Omicidi come quelli avvenuti in questi giorni, che tolgono la vita alla vittima ma anche al suo uccisore (sì, anche a lui…), devono comunque interrogare le comunità che stanno attorno ai protagonisti sul perché non siano state capaci di cogliere in tempo la fragilità di questi ragazzi, alle prese con un disagio, soprattutto psicologico, «trasparente» a tutti. Accusare, recriminare, tranciare giudizi sommari non serve a nulla in queste circostanze, se non a «fertilizzare» un terreno di coltura buono solo a far crescere luoghi comuni e stupidi pregiudizi.

Così come non serve a nulla liquidare il tutto dietro un «banale» episodio di follia. Perché, come ha detto Franco Basaglia – l’uomo che ha rivoluzionato l’assistenza psichiatrica nel nostro Paese –, «la follia è una condizione umana. In noi la follia esiste ed è presente come lo è la ragione», non possiamo fare finta di dimenticarcene. E men che meno servirebbe classificare quanto avvenuto nell’arco di soli sette giorni come un terribile e brutale atto di violenza, di quella che è sempre esistita, da che mondo è mondo, da Caino in poi. Sarebbe solo un comportamento pilatesco.
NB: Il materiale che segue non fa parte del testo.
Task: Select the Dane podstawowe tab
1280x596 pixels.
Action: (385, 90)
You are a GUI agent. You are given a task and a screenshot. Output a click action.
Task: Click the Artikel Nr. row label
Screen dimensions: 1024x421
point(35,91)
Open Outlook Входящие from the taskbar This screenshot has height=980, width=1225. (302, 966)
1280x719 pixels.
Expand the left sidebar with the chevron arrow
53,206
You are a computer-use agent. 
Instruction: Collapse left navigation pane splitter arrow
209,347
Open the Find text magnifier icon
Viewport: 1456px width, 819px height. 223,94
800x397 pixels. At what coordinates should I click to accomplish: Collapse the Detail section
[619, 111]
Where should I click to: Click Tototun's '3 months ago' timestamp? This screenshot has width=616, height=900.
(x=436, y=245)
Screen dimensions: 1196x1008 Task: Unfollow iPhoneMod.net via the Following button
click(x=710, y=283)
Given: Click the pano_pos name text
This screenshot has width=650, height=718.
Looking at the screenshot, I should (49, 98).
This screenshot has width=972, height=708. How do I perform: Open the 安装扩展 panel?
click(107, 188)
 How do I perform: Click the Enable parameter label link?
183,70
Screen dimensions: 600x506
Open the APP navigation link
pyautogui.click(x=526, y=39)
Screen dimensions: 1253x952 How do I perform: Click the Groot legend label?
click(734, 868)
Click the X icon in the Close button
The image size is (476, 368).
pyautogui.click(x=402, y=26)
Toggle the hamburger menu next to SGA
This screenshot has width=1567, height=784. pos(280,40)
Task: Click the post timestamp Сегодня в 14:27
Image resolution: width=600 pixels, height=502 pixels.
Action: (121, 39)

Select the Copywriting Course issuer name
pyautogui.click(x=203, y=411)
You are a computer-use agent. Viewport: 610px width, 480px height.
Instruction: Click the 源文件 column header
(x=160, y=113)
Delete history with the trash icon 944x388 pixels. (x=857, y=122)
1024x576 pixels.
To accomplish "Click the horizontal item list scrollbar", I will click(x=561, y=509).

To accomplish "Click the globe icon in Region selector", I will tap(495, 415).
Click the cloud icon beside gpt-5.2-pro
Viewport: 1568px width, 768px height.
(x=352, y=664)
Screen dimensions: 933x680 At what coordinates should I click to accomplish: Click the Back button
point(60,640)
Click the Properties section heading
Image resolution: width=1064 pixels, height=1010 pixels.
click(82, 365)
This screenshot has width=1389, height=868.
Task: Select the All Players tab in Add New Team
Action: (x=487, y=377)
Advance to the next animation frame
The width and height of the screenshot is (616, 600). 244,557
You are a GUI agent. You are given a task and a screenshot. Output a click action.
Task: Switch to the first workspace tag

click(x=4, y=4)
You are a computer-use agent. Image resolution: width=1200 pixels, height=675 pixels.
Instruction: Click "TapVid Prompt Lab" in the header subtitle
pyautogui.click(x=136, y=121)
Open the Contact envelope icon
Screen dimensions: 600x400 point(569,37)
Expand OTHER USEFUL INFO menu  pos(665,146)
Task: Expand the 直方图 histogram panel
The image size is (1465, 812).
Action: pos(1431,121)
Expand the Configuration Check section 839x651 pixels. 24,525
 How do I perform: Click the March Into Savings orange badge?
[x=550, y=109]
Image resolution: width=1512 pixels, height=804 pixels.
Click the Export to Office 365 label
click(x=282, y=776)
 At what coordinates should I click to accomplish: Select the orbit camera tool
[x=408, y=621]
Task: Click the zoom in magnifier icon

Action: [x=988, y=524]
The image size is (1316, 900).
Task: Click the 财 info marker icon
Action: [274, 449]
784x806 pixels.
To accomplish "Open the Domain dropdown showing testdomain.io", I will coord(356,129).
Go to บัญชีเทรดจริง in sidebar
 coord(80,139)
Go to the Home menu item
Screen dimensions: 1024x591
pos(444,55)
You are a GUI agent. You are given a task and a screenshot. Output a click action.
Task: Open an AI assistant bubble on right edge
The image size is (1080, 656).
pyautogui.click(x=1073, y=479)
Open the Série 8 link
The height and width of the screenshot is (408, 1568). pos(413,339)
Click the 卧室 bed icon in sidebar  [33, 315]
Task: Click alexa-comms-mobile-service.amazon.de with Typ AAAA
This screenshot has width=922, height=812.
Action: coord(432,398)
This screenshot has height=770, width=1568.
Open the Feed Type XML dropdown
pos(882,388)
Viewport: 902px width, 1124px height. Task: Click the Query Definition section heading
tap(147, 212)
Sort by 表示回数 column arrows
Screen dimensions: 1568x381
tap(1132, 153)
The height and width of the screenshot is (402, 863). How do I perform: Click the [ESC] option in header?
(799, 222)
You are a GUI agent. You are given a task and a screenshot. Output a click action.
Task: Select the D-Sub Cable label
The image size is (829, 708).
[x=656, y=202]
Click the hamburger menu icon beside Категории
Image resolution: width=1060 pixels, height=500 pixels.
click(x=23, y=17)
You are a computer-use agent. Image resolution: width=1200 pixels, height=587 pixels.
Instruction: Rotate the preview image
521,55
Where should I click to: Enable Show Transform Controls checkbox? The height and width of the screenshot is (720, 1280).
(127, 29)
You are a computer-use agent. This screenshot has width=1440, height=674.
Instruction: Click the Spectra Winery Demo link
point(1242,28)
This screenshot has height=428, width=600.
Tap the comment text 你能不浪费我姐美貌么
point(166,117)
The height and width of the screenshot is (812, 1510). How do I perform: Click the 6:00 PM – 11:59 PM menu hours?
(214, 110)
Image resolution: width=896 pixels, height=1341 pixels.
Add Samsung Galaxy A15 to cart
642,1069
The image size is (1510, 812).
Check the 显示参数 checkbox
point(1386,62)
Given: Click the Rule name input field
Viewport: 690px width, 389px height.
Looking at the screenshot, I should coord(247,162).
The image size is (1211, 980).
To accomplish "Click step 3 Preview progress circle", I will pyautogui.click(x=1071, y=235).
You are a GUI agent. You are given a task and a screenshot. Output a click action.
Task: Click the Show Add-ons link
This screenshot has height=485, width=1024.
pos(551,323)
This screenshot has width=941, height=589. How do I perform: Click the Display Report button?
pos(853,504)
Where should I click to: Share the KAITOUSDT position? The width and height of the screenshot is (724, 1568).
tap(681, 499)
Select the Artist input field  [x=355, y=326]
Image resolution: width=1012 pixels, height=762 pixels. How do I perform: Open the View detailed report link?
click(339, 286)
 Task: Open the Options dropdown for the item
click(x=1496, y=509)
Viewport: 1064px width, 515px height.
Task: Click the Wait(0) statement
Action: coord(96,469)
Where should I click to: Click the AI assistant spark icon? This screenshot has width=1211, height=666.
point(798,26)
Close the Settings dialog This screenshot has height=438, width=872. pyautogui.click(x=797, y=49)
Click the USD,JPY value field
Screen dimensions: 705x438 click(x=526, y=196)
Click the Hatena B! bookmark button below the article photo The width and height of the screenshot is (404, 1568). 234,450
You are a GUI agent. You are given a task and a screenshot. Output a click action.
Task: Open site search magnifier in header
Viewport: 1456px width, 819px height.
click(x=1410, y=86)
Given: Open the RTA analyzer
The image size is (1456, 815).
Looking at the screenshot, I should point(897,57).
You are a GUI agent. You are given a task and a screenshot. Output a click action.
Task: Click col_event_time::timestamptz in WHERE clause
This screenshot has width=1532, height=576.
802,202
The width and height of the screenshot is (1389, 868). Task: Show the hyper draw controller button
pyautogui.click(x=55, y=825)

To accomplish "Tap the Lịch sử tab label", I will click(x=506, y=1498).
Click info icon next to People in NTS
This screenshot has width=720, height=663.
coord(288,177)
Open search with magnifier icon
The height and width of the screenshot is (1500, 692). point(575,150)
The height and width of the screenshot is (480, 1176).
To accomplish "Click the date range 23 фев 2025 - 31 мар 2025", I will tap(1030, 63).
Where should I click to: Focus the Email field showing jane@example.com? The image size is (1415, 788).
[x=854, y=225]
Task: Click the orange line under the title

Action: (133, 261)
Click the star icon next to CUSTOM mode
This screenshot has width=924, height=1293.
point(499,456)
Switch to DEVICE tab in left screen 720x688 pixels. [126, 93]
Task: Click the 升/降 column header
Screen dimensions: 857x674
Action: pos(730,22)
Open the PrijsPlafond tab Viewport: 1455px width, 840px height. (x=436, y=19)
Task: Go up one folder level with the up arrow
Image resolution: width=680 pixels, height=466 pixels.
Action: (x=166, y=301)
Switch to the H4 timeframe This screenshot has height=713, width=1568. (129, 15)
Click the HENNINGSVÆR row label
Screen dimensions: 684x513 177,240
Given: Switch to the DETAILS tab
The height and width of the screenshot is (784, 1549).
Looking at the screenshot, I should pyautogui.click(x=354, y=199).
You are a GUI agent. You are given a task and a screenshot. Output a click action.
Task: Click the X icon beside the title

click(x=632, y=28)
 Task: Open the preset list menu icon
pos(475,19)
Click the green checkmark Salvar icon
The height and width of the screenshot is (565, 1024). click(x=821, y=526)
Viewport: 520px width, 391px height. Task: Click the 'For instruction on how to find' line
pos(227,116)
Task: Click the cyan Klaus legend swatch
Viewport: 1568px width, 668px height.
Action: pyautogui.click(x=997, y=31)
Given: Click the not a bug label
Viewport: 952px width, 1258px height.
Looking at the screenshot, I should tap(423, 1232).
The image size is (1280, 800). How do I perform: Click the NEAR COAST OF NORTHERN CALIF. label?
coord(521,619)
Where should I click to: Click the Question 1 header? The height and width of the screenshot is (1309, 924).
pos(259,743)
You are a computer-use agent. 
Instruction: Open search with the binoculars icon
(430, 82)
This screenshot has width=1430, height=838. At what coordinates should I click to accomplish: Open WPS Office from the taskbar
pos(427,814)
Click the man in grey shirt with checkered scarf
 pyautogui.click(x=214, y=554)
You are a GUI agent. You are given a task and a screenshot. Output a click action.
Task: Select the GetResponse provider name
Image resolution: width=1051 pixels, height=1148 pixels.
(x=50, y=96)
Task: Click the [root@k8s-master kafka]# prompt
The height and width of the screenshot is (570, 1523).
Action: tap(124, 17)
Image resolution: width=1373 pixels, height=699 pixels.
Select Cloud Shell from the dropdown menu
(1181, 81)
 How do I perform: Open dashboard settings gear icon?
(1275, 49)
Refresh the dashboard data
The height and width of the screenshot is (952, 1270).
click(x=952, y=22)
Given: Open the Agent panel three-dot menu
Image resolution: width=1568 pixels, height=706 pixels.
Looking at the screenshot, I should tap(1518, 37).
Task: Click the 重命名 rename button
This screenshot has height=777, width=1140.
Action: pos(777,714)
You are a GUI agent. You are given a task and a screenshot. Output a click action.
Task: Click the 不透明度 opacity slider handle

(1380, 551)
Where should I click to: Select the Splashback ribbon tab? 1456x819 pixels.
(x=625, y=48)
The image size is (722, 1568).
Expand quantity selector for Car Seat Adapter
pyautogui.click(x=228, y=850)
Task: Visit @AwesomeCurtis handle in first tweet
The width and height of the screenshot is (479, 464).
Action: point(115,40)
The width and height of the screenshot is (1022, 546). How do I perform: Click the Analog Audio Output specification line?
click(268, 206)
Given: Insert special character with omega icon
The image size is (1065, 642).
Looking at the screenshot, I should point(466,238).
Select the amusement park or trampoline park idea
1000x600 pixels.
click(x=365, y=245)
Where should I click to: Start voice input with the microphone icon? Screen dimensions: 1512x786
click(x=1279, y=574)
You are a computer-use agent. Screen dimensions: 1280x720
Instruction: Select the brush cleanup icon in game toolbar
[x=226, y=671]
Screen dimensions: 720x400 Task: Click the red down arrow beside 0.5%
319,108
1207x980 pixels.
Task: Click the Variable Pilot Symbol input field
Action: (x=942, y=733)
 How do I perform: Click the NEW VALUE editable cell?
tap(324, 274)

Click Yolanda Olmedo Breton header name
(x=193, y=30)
Tutti noi, e soprattutto le «agenzie educative» fondamentali per la crescita dei nostri ragazzi – la famiglia e la scuola, tanto per essere chiari –, non possiamo più permettercelo. Al contrario, dobbiamo tornare ad insegnare un senso di reale responsabilità, un senso di collettività vero e universale, dobbiamo insegnare a coltivare una coscienza che riconosca il valore dell’altro e il rispetto reciproco, dobbiamo educare all’ascolto, al dialogo, al confronto, cominciando a lasciare il virtuale fuori dalla porta. I «leoni da tastiera» che sui social e in rete fomentano odio e spandono «liquami», forti dell’anonimato che paradossalmente li protegge (ma lo Stato dov’è?), devono essere messi alla porta con la necessaria fermezza. Un tempo questo genere di «odiatori» era racchiuso in un recinto tutto sommato sotto controllo o agevolmente controllabile. Oggi invece, giorno dopo giorno, sta pian piano avvelenando la società globale, sempre più mal disposta a rispettare le civili regole della convivenza. E i risultati sono quotidianamente sotto gli occhi di tutti. Diamoci un taglio, ne va del futuro dei nostri ragazzi. Ne va del futuro della nostra società.